The retrospective nature of the study is a limitation. Therefore a possibility of fault is always probable. The study does not have detailed data on the infancy period and it is based to a great extent on the data gathered in the medical history. However, upon the conducted analysis and review of the literature it is seemed that the study on the relationship between bronchial hyperreactivity and factors which might modify it, including exposure to food allergens, remains an open problem. The opinion that food allergy might lead to bronchial hyperreactivity is still controversial and requires further studies. The question whether a diet devoid of food allergens in early childhood protects the child against inhaled allergy later in life has not been answered yet.

Conclusions

1. Prevalence and degree of bronchial hyperreactivity in school children with atopic dermatitis, asthma, allergic rhinitis and food allergy in infancy do not differ significantly from those in children having a corresponding disease phenotype, without food allergy in the history.

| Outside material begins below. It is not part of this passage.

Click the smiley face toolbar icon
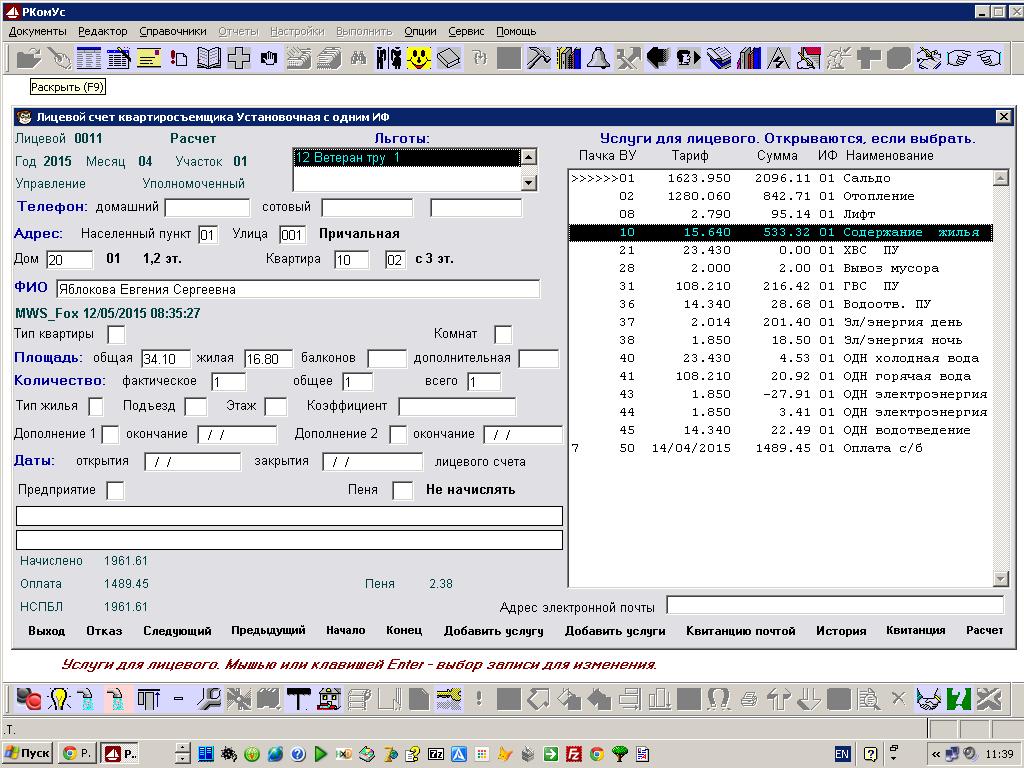Screen dimensions: 1024x768 (418, 58)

2. Bronchial hyperreactivity in school-age children with allergic diseases does not show a relationship with food allergy in infancy.

3. Sensitization to food allergens occur more often in school children with atopic dermatitis, asthma, allergic rhinitis and food allergy in the history, in comparison to children with corresponding disease phenotype, but without food allergy in infancy; however, the difference is not statistically significant.